Gli narrò questi come avesse in sulla sera ritrovato lo Spagnuolo sconcertato, abbattuto, affranto per fame e per sete e stanco dal lungo errare per la foresta, il quale gli aveva chiesto, con gesti in luogo di parole, un soccorso immediato. Fu perciò che egli, l’indigeno, siccome scortava una mandra di vacche, si era prestato con tutta sollecitudine e lo aveva saziato con latte.
Lo Spagnuolo gli aveva domandato eziandio il favore d’esser rimesso sulla buona via, anzi d’esser possibilmente guidato a noi, promettendogli un tallero di compenso se mai riuscisse a scoprirci ed a raggiungerci. Infatti, dopo averlo ristorato alla meglio, ed a seconda del patto stabilito, l’indigeno aveva adempiuto al suo dovere; ed ora, credendosi in diritto della pattuita mercede, rifiutava il mezzo tallero che Glaudios gli offeriva slealmente in luogo dell’intiero che gli doveva.
Il nostro eroe spagnuolo minacciava per di più il pover uomo di maltrattamenti e. percosse; alle quali smargiassate l’indigeno non corrispose con atti di violenza nè di manifesto corruccio, ma, avanzandosi con una dignità tutta fredda, propria dell’etiope, francamente concluse: «O mi date il tallero che mi avete promesso o voi non proseguirete il vostro viaggio; poichè la vostra testa me ne compenserà.

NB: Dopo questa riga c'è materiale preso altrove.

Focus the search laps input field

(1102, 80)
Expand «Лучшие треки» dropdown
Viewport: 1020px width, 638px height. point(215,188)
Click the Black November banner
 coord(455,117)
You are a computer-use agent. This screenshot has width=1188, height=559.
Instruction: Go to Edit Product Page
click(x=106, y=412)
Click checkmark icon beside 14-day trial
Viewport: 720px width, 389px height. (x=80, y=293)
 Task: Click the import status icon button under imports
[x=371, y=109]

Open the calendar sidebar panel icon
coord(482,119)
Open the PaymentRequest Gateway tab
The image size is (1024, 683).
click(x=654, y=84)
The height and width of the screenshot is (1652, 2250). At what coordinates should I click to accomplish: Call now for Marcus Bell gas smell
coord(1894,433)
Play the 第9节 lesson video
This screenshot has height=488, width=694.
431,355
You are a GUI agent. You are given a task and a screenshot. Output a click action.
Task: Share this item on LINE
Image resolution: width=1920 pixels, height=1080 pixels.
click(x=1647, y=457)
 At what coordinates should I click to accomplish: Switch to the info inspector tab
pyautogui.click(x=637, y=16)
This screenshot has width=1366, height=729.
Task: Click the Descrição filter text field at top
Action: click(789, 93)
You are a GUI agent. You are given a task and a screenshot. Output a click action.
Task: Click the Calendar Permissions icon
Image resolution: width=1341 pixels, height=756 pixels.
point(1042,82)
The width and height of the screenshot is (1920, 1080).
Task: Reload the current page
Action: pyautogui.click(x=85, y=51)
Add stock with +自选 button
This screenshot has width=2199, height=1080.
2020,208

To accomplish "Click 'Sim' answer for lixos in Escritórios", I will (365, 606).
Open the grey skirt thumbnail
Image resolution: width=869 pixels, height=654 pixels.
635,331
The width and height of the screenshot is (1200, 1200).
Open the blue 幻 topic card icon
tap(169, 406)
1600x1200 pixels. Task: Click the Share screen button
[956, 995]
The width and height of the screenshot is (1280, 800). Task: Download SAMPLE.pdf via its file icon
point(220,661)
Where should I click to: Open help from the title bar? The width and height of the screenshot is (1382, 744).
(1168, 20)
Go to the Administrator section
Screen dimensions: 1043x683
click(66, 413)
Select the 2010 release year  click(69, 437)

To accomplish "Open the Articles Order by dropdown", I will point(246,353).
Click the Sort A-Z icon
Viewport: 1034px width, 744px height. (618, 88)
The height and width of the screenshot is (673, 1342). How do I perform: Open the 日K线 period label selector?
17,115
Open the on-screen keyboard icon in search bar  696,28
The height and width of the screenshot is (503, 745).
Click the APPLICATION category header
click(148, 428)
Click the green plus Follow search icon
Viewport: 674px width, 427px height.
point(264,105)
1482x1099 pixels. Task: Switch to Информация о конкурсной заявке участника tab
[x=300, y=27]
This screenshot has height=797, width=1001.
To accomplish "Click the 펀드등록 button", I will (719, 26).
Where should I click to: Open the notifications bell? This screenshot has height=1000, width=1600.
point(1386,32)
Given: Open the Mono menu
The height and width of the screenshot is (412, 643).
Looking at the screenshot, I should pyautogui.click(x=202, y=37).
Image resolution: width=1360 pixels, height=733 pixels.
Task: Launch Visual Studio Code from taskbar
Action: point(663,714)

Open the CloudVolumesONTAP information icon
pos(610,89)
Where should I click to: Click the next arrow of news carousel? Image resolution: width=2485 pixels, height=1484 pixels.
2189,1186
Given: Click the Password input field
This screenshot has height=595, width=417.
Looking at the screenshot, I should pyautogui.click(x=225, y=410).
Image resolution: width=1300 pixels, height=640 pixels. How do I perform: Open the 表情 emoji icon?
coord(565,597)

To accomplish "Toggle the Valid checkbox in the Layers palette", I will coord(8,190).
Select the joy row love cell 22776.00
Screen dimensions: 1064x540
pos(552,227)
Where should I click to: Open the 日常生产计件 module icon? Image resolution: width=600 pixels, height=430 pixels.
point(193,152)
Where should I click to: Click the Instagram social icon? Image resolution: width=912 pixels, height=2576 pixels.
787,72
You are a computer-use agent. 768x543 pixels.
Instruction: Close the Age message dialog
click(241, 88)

Badate a non usare a lungo della vostra stolta prepotenza, poichè voi siete in luoghi nostri, e quand’anche vi fosse dato di uccidermi, il mio sangue chiederà vendetta ai miei fratelli, i quali, di quanti qui siete, non ne lascieranno uno, e di voi non resterà capello sopra capello. La vostra vita era pur, poco dianzi, nelle mie mani e s’io avessi preveduto la vostra slealtà, a quest’ora il vostro corpo sarebbe stato divorato dalle fiere o fornirebbe un lauto pasto agli avoltoi».
C’era veramente di che arrossire alle parole dell’Etiope. Lo Spagnuolo infatti aveva offerto colla sua condotta un motivo più che plausibile alle osservazioni dell’indigeno, e la nostra vantata civiltà europea aveva dovuto ricevere una eloquente e meritata lezione dalle labbra d’un selvaggio.
L’autorità e la perizia del sig. Stella valsero però a raccomodare la faccenda; la questione venne in breve appianata: l’indigeno ebbe la sua mercede e si ritirò non senza però imprecare alla mala fede degli Europei.